Long ago there were some heretics
who said that John’s baptism was greater and better than baptism which is now
established in God’s church, because Christ was baptized with John’s baptism;
but they erred in saying this. There was no forgiveness of sin in John’s
baptism; in our baptism all sins are erased. Why then did John baptize? So that
he would baptize Christ, who needed no forgiveness of sin. Why did he never
baptize more people than Christ alone? So that we might not imagine that his
baptism was so good that no one might be baptized by it except Christ alone.

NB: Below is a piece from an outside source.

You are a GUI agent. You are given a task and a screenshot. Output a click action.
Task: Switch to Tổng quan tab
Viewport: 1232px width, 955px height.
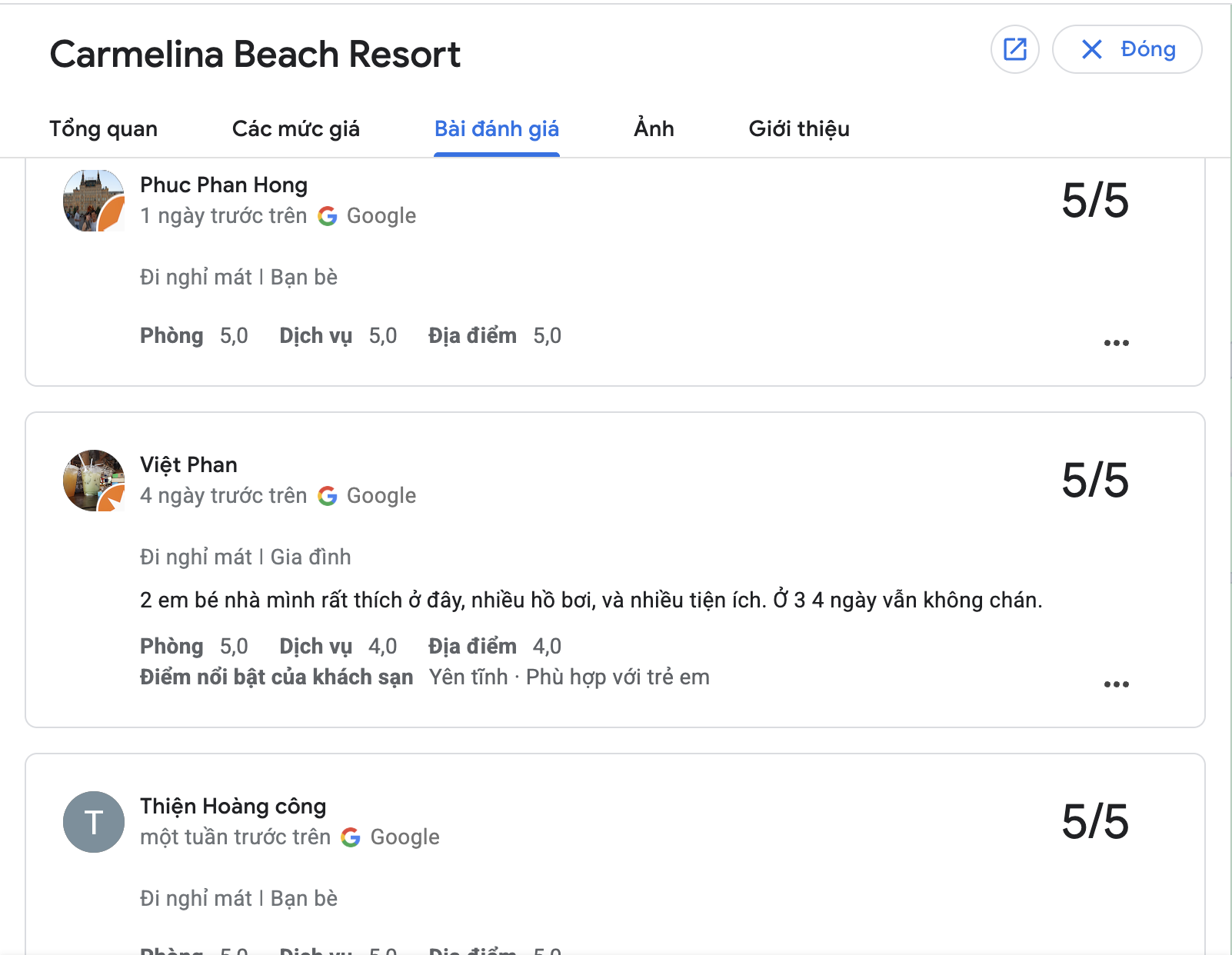pos(103,128)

From where did baptism come to John? From Christ. All things are made through
Christ. Indeed, just as he made his own mother Mary, and was later born of her,
so also he gave baptism to John, and was afterward baptized by John. It was not
granted to anyone to have or announce his own baptism except to John only, and
for this reason he is called John the Baptist. What baptism did he give? His
own baptism, with no forgiveness of sin, but for repentance and a preparation
for Christ’s baptism. Those whom John baptized were later baptized in Christ’s
baptism, because they could not be saved through John’s baptism. Which is
the baptism in which we are baptized? I say, Christ’s baptism. Christ himself
baptized few people, but he gave the power to his apostles and to all
ordained people to baptize with God’s baptism in the name of the holy Trinity;
and anyone so baptized should not afterward be baptized a second time, that the
invocation of the holy Trinity should not be devalued. (Aelfric, “Epiphany,” in
The Old English Catholic Homilies: The Second Series [trans. Roy M.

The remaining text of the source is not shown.